▶ [Interface element records]
++++++
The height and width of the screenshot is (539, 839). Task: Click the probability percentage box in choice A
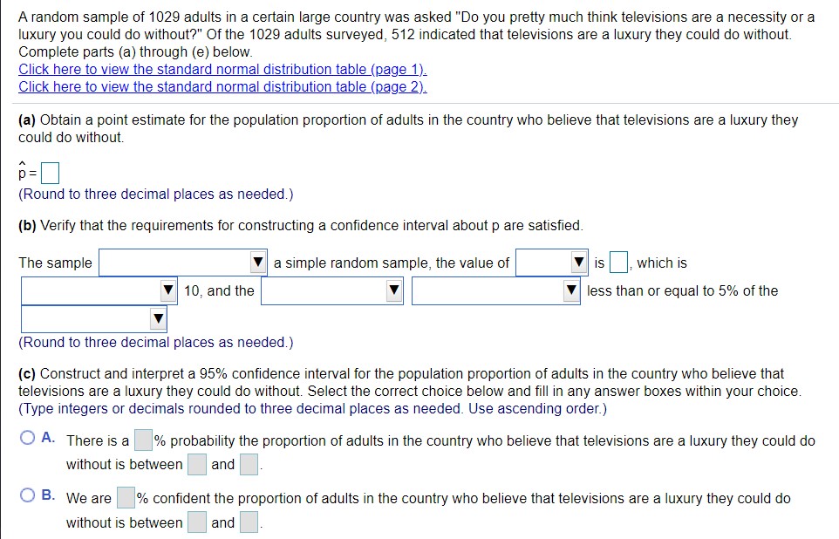coord(142,440)
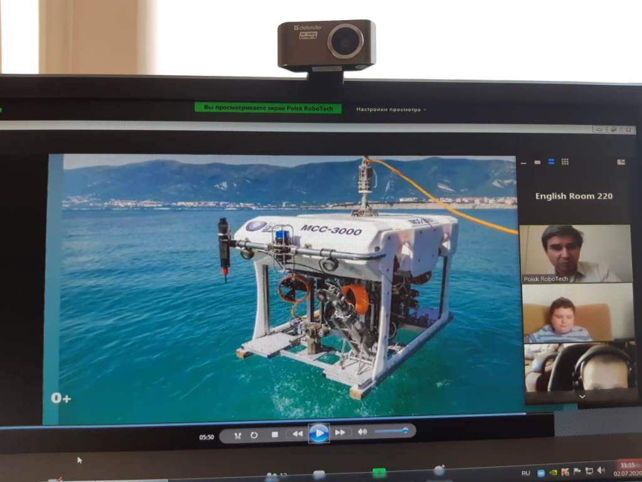Toggle repeat in the media player

click(255, 435)
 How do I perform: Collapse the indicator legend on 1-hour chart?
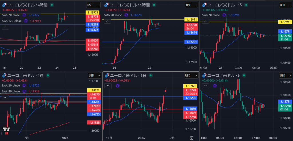click(107, 21)
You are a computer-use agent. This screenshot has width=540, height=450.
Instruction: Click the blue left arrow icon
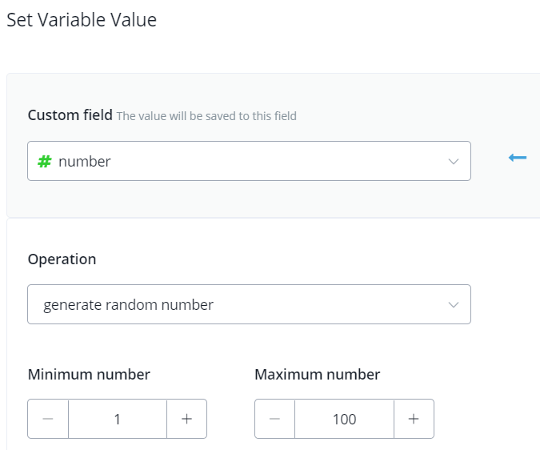[518, 158]
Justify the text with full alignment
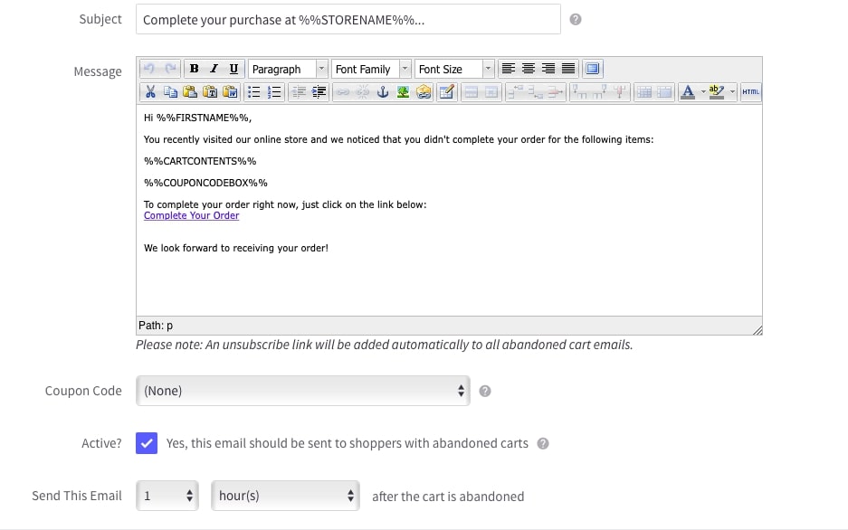 click(568, 69)
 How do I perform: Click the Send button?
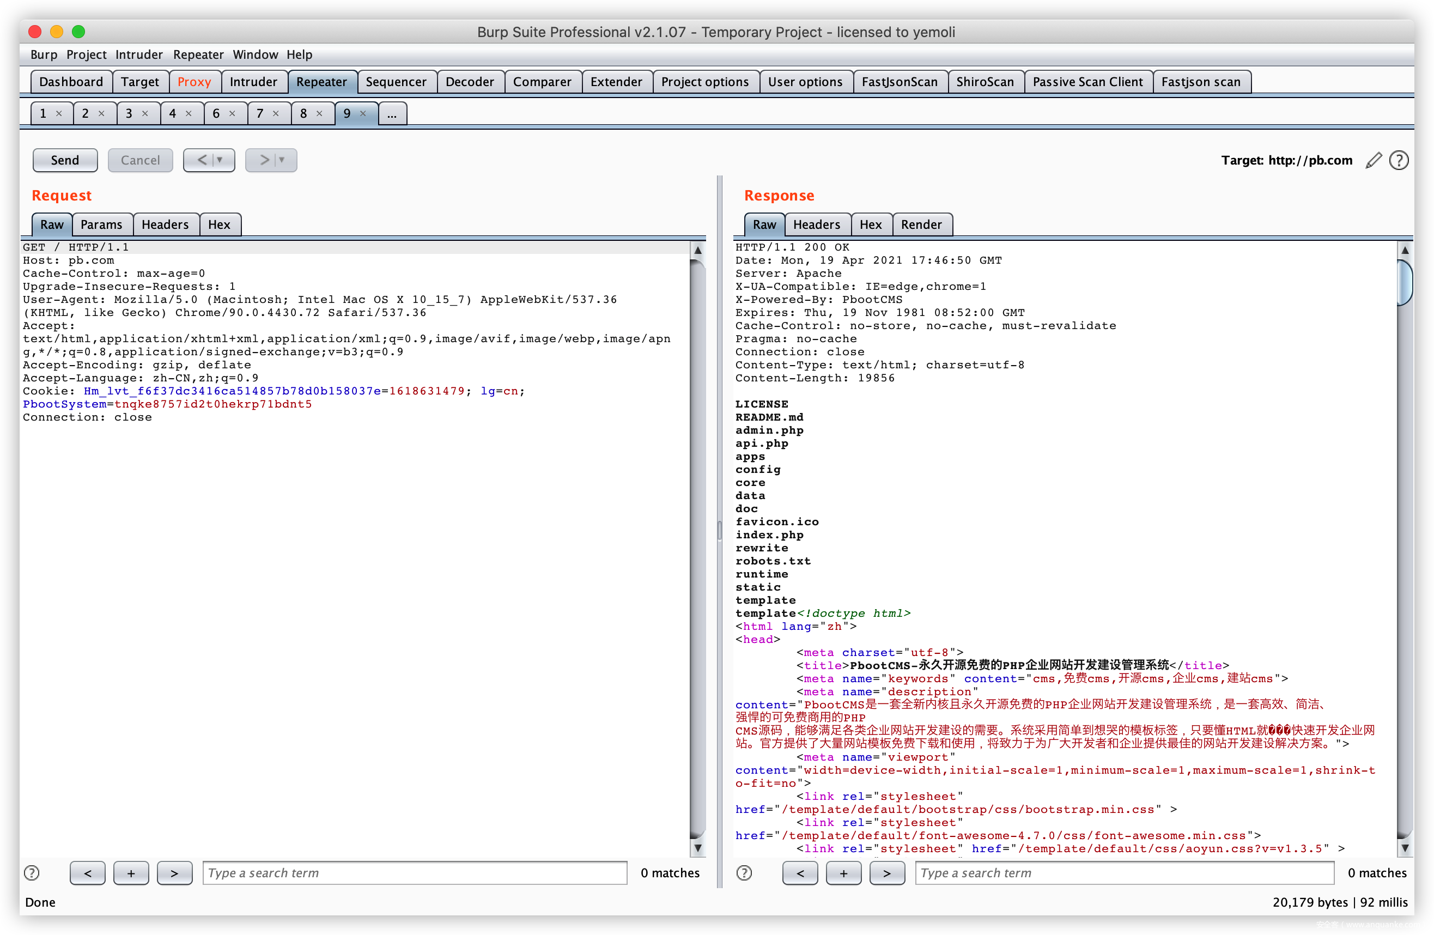(65, 160)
++++++
▶ [What you will do] Please copy out every one of the entries above word for word, leaving the pictures out.

▶ [Solution to this problem]
The height and width of the screenshot is (539, 839). Task: Click the probability percentage box in choice A
coord(142,440)
Toggle repeat in the media player

click(255, 435)
 How do I perform: Collapse the indicator legend on 1-hour chart?
click(107, 21)
You are a computer-use agent. This screenshot has width=540, height=450.
Instruction: Click the blue left arrow icon
[518, 158]
Justify the text with full alignment
 click(568, 69)
 How do I perform: Click the Send button?
(65, 160)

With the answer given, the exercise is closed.